Theory — Component 08 of 09
Identity as Value-Based
UMA proposes that identity is not defined by behavior, memory, preferences, opinions, education, or any other variable that changes across a lifetime. The only invariant that holds across the full span of human existence is the core value structure entrenched in early development. Identity is fidelity to that structure — not consistency of behavior, not continuity of memory, not stability of role.
The Invariant Problem
The field of psychology has struggled persistently with what makes identity stable across a lifetime. Behavior changes. Memory degrades and reconstructs. Preferences evolve. Roles transform. Opinions reverse. The person at sixty is in almost no behavioral sense the same as the person at twenty — and yet we treat them as the same identity. What is the basis for that continuity?
Most frameworks have answered this question by pointing to one of the variables that changes — narrative continuity, behavioral consistency, social role persistence — and have then encountered the problem that these variables demonstrably fail. Memory is reconstructive and unreliable. Behavior is context-dependent. Social roles are externally assigned and externally revoked. None of them hold as a stable foundation for identity across the full human lifespan.

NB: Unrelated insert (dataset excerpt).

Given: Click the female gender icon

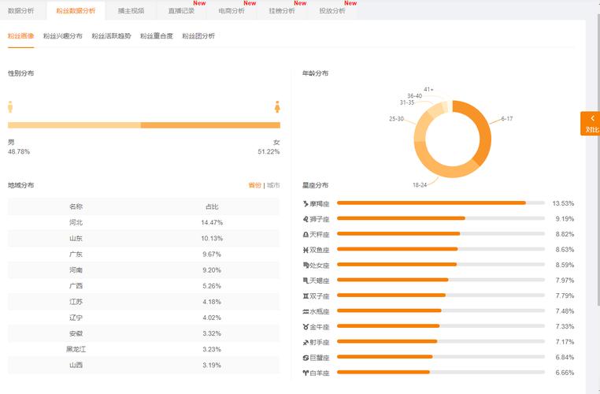Looking at the screenshot, I should tap(277, 106).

UMA applies Noether's invariant-seeking method to this problem: rather than identifying another variable that appears stable, ask what is actually conserved across all the documented variation. The answer is the core value structure — the values entrenched in early development, largely stable by late adolescence, and persistently present across all the surface variation that follows.
not consistency of behavior,
not continuity of memory.
Variable vs. Invariant — What Changes and What Holds
- Behavior and behavioral patterns
- Memory and autobiographical narrative
- Preferences and tastes
- Opinions and beliefs about the world
- Social roles and relational positions
- Emotional regulation capacity
- Physical appearance and capability
- Knowledge and expertise
- Political and cultural affiliations
- Core value structure
- The hierarchy of what matters most
- Moral orientation and ethical commitments
- The values held within the Existential Anchor
- What the person would not compromise under pressure
- What violations of value produce the deepest distress
What This Means for Trauma
The value-based account of identity has a direct and clinically significant implication for how trauma is understood: trauma cannot destroy identity. It can only disrupt access to the foundations that allow that identity to be expressed.
A person who cannot currently act in accordance with their values due to trauma load has not lost their identity. They have lost executive access to it — the Foundation impairment and executive deficit produced by the trauma structure prevent the value-based identity from governing behavior. The values are still present. The capacity to act from them is what has been disrupted.
This reframe is clinically significant because it changes the target of treatment. The goal is not to rebuild identity — it is to restore the executive access and Foundation integrity that allow the identity that was never lost to express itself again. The person is not broken at the level of who they are. They are impaired at the level of what they can currently do with who they are.
"Trauma does not destroy identity. It disrupts access to it. The values are still there. The work is restoring the conditions under which the person can act from them again."
Moral Injury — Precisely Reframed
The value-based account of identity also reframes moral injury with a precision that existing frameworks have not achieved. Moral injury is the specific suffering produced when actions taken conflict with values held — when the person has done something, or witnessed something, or failed to prevent something, that violates the core value structure that constitutes their identity.
Veterans experiencing moral injury are not experiencing value change. They are experiencing the collision between actions taken under institutional authority in a specific context and values held throughout their lives. The authority structure they trusted directed actions that their value structure cannot endorse. The identity — the values — was present throughout. The institutional context produced behavior that conflicted with it. Moral injury is the signal that the conflict occurred, not evidence that the values have changed.
Treatment of moral injury under this account does not aim to change the values or to convince the person that the actions were acceptable. It aims to restore the person's relationship with their own value structure — to distinguish between what was done and who they are, and to locate the identity clearly in the values rather than in the behavior that violated them.
Clinical Implications
Clinical assessment of identity under UMA targets the value structure rather than behavioral consistency or narrative coherence. The relevant questions are not "what do you do" or "how do you describe yourself" — they are "what do you care about most," "what would you not compromise regardless of pressure," and "what violations produce your deepest distress."
Treatment goals under the value-based identity model do not include "rebuilding identity" or "finding yourself." The identity exists and has been present throughout. Treatment aims to restore the Foundation integrity and executive capacity that allow the person to act from their values again — to reconnect behavior with the value structure that is already there.
The presence of distress about one's own behavior — the suffering produced by acting in ways that violate one's values — is evidence that the identity is intact. A person who is distressed because their trauma-driven behavior conflicts with their values has not lost their identity. They are experiencing the signal that it is there. That signal is the foundation of recovery, not a symptom of pathology.